Officials in the U.K., E.U., and the United States have expressed concerns that data from TikTok could be passed on to the Chinese government.
TikTok, which is hugely popular among younger demographics around the world, said the policy applies to the European Economic Area, the United Kingdom and Switzerland. The platform’s head of privacy for Europe, Elaine Fox, said that a global team helped keep the experiences of users “consistent, enjoyable and safe.”
TikTok’s European data is kept in the U.S. and Singapore, but employees from other countries can now access it. “We allow certain employees within our corporate group located in Brazil, Canada, China, Israel, Japan, Malaysia, Philippines, Singapore, South Korea, and the United States remote access to TikTok European user data,” Fox said in a statement.

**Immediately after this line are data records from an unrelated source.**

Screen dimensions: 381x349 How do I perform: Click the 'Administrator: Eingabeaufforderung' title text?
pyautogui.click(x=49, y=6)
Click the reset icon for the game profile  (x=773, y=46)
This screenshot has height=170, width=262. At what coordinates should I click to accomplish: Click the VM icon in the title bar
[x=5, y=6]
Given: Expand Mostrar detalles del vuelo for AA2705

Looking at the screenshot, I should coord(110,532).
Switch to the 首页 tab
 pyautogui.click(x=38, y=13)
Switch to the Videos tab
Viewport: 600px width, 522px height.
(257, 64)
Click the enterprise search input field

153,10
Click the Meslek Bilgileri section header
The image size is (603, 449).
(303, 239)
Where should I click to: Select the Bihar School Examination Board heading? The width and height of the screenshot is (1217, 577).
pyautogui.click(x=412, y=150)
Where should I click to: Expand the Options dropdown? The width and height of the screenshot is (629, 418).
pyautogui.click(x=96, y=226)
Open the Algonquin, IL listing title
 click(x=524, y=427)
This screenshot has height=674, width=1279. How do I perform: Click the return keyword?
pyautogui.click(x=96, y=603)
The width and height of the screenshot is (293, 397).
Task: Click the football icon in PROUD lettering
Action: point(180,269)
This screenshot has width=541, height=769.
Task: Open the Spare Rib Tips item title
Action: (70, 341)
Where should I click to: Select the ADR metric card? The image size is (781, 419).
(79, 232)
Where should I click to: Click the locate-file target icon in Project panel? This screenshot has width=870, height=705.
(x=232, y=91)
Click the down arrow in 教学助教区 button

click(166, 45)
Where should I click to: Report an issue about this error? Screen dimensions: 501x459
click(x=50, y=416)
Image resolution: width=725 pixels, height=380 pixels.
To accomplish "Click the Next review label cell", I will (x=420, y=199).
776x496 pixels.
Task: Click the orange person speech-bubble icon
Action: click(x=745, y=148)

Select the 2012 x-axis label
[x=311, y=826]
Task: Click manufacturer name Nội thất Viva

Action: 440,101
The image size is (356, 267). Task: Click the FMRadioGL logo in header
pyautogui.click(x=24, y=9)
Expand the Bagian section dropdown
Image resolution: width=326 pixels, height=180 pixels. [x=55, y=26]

In the United States, President Joe Biden scrapped an earlier executive order from his predecessor Donald Trump demanding the sale of TikTok’s U.S. business, but has asked the Commerce Department to produce recommendations on how to protect Americans and their data from “foreign adversaries.”
The Committee on Foreign Investment in the U.S. is also conducting a security review of the platform, which has over 1 billion users worldwide. This week an official at the Federal Communications Commission said TikTok should be banned in the United States. “I don’t believe there is a path forward for anything other than a ban,” said Brendan Carr, a commissioner at the FCC.
He added he believed there was not “a world in which you could come up with sufficient protection on the data that you could have sufficient confidence that it’s not finding its way back into the hands of the [Chinese Communist Party].”